Она свернула на Кларджес-стрит и вскоре оказалась перед скромного вида домом, где занимался своим делом мистер Кинг. Нелл заколебалась. Увидев, что человек на другой стороне улицы смотрит на нее, она несколько замешкалась и, покраснев под вуалью, прошла мимо. Когда она осмелилась обернуться, он скрылся из виду, и она повернула назад. К этому времени ей уже хотелось оказаться за сотни миль отсюда; ее ужасало предстоящее испытание, и мысль, что это все не так уж плохо, больше не приносила ей успокоения. Тихий, но настойчивый внутренний голос нашептывал ей, что в данном случае мама не захотела бы, чтобы дочь следовала ее примеру; и она снова прошла мимо дома мистера Кинга.

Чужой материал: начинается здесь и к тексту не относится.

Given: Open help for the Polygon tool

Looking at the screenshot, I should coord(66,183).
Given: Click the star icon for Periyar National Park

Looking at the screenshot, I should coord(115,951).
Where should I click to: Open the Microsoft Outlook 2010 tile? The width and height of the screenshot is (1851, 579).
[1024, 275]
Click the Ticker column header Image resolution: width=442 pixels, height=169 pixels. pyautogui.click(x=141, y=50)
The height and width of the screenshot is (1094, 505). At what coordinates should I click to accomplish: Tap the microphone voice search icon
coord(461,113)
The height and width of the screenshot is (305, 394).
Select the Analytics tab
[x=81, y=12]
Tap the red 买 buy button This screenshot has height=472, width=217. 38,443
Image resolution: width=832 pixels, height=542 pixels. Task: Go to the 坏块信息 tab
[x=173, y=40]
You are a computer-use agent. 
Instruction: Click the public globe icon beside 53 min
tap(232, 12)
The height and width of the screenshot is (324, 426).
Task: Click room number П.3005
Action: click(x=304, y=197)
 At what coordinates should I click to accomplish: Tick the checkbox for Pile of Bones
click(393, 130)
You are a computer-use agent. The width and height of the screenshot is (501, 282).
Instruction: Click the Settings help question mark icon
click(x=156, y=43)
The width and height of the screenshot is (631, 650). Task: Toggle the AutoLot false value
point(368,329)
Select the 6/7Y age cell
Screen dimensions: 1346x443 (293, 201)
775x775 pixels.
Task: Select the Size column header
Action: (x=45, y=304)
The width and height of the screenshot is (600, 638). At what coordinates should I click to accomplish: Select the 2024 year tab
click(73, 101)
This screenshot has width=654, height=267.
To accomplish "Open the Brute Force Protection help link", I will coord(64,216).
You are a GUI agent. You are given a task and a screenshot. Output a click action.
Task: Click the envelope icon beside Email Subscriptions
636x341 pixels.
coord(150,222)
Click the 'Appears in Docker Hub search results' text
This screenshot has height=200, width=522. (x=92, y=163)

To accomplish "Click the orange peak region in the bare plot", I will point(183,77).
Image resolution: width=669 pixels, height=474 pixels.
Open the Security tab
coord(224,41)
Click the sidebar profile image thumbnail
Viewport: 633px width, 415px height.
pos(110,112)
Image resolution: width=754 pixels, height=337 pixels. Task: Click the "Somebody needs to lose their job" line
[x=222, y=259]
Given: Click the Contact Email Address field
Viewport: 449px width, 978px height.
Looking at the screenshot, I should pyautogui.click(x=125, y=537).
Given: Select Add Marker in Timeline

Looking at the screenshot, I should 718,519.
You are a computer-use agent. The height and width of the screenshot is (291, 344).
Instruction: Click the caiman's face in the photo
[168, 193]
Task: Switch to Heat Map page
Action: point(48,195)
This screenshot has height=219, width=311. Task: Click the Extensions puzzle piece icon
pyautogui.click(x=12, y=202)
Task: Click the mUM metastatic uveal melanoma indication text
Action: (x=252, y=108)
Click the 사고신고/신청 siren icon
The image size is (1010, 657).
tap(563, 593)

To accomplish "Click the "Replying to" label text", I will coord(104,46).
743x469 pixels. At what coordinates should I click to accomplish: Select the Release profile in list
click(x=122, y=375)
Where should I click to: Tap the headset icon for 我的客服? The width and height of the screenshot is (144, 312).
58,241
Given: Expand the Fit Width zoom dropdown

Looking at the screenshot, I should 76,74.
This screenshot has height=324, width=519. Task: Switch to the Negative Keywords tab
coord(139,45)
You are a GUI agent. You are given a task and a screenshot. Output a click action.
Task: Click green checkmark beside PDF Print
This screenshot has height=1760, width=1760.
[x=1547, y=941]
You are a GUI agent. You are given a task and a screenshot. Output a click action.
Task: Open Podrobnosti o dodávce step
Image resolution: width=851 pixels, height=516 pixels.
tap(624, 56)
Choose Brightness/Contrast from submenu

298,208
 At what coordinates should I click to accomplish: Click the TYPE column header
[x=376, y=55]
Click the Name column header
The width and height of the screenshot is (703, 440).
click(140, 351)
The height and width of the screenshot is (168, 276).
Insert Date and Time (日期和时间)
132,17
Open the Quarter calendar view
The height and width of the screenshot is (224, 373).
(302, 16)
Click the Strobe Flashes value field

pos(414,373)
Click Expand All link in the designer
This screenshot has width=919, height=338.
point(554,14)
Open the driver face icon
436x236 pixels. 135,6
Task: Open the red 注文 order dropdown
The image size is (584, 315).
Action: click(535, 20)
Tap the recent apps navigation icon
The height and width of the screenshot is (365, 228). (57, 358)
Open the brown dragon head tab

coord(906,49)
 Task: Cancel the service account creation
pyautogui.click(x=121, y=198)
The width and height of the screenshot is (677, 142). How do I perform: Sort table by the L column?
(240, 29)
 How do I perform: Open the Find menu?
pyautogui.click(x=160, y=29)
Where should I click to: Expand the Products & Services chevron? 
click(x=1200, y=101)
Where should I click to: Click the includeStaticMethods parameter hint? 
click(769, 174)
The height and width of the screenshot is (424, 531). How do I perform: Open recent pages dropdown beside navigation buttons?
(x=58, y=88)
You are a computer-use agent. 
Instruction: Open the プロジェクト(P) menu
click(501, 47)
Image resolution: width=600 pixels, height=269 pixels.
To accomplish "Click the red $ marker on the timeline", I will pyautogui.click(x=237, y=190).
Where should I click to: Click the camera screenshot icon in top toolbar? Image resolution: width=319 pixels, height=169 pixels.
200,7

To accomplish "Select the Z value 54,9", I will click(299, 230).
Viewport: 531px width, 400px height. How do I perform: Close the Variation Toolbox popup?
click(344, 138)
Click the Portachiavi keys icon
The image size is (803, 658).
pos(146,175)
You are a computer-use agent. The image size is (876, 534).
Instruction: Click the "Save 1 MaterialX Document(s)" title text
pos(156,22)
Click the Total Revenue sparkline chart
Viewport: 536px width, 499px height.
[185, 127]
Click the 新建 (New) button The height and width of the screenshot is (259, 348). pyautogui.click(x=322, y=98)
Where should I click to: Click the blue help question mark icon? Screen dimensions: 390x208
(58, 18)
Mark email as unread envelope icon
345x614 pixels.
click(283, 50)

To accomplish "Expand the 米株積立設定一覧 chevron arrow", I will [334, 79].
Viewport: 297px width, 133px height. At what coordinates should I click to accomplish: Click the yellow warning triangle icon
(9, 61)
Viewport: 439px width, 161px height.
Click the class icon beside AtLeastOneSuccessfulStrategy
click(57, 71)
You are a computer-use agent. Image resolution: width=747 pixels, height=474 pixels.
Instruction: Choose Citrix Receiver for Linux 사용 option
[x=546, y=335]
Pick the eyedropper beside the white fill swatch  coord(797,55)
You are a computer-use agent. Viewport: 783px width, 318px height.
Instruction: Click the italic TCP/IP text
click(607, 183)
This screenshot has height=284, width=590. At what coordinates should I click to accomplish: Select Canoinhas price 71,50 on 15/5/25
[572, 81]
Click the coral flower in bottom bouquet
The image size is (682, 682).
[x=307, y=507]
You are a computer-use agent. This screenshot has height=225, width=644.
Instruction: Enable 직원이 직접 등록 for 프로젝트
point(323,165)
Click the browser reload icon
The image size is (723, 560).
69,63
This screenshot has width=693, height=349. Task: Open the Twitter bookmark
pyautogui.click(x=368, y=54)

У окна одного из домов на другой стороне улицы стоял мистер Хедерсетт и уже несколько минут наблюдал эти маневры в лорнет. Приятель, у которого он находился в гостях, что-то говорил ему, но так и не получил никакого ответа, кроме рассеянного мычания; тогда он спросил, не случилось ли что, и тоже подошел к окну посмотреть, что там происходит такого захватывающего. Уронив лорнет, так что он повис на ленточке, мистер Хедерсетт воскликнул: «Господи!» – и поспешно схватил шляпу и перчатки.

– Мне надо бежать! – сказал он. – Я совсем забыл о срочном деле!

Пораженный друг начал было протестовать, но всегда безукоризненно вежливый мистер Хедерсетт не стал даже слушать. В несколько секунд он выбежал из дома и большими шагами пересек улицу.

Сделав решительный вдох, Нелл уже поднялась на первую ступеньку лестницы, ведущей к двери мистера Кинга, когда услышала обращавшийся к ней несколько запыхавшийся голос.

– Кузина! – сказал мистер Хедерсетт.

Она вздрогнула и огляделась. Мистер Хедерсетт приподнял шляпу и отвесил свой знаменитый поклон.

– Очень рад, что встретил вас! – сказал он. – Прошу вас, позвольте проводить вас домой!

– Сэр! – произнесла Нелл голосом, как ей хотелось бы надеяться, возмущенной незнакомки. Ничего не вышло.

– И не надейтесь обмануть меня, когда на вас эта шляпка, – извиняющимся тоном объяснил мистер Хедерсетт. – Она была на вас в тот день, когда я возил вас в Ботанический сад. – Прекрасно отдавая себе отчет в том, что из окна дома напротив на них устремился вооруженный лорнетом взгляд, он добавил: – Возьмите меня под руку! Джордж Бэрнли смотрит на нас, и совсем ни к чему, чтобы он вас узнал. Вряд ли, конечно, но я не хочу рисковать.